Children and teenagers are five times more likely to get brain cancer if they use mobile phones, startling new research in Sweden suggests. The research was reported this month at the first international conference on mobile phones and health.

 The experts raised fear that today’s young people may suffer an "epidemic" of the disease in later life. At least nine out of 10 British 16-year-olds have their own handset, as do more than 40 per cent of primary schoolchildren.

After further analysis of data from one of the biggest studies carried out into the risk that the radiation causes cancer, headed by Professor Lennart Hardell of the University Hospital in Orebro, Sweden, Professor Hardell  says, "people who started mobile phone use before the age of 20" had more than five-fold increase in glioma," a cancer of the glial cells that support the central nervous system. The extra risk to young people of contracting the disease from using the cordless phone found in many homes was almost as great, at more than four times higher. Those who started using mobiles young, were also five times more likely to get acoustic neuromas, benign but often disabling tumours of the auditory nerve, which usually cause deafness.

This is a warning sign. It is very worrying. We should be taking precautions. Hardell believes that children under 12 should not use mobiles except in emergencies and that teenagers should use hands-free devices or headsets and concentrate on texting. At 20 the danger diminishes because then the brain is fully developed.
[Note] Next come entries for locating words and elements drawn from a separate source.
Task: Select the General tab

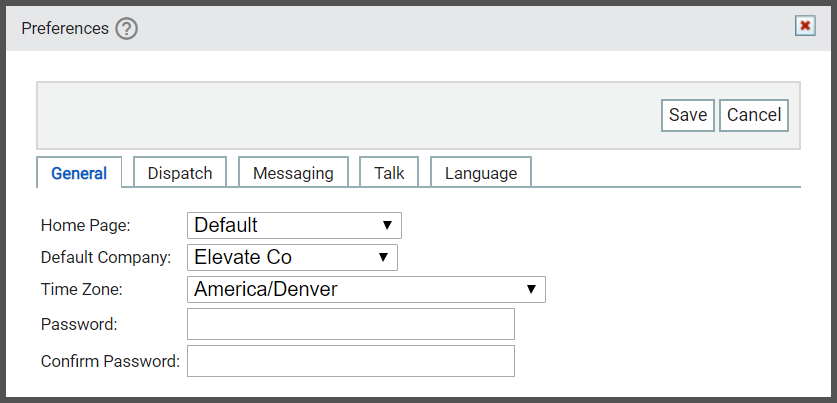Action: coord(79,173)
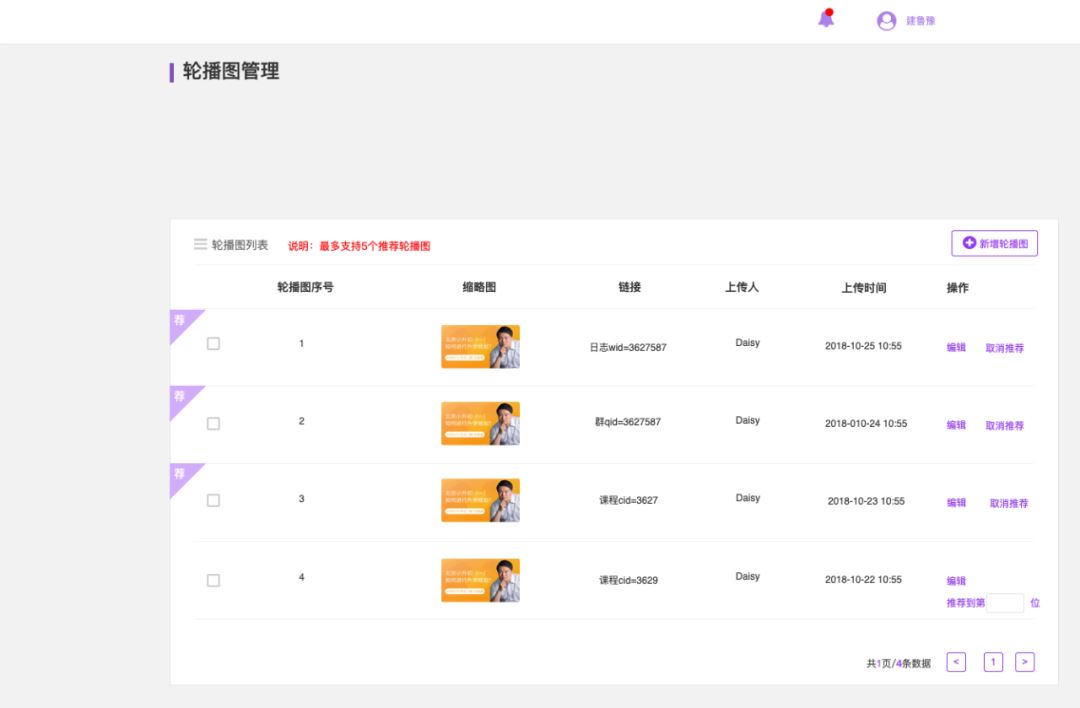
Task: Click the 上传时间 column header
Action: [863, 288]
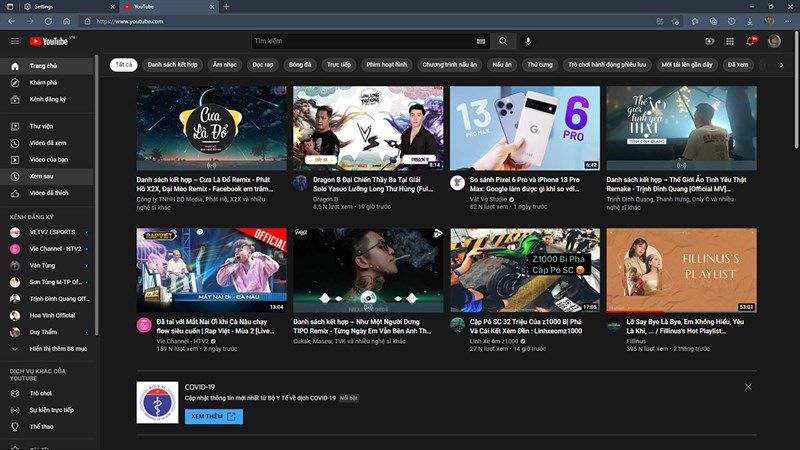The height and width of the screenshot is (450, 800).
Task: Select the Âm nhạc filter chip
Action: point(224,65)
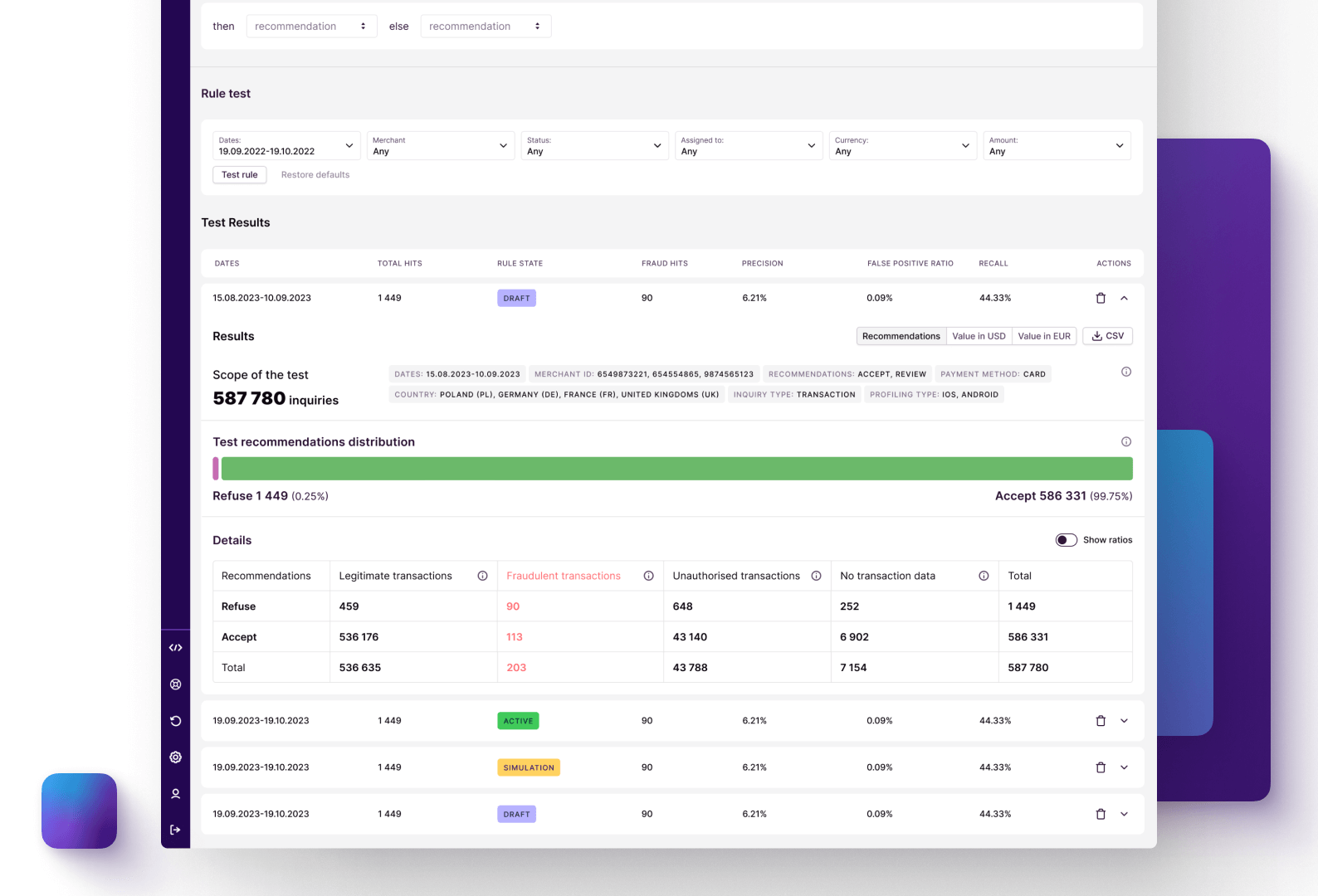Select the Value in EUR tab
Viewport: 1318px width, 896px height.
(x=1043, y=336)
Indeed, he admits, the hazard to children and teenagers may be greater even than his results suggest, because the results of his study do not show the effects of their using the phones for many years. Most cancers take decades to develop, longer than mobile phones have been on the market.

Hardell said, "It looks frightening to see a five-fold increase in cancer among people who started use of mobile in childhood," but he said he "would be extremely surprised" if the risk was shown to be so high once all the evidence was in.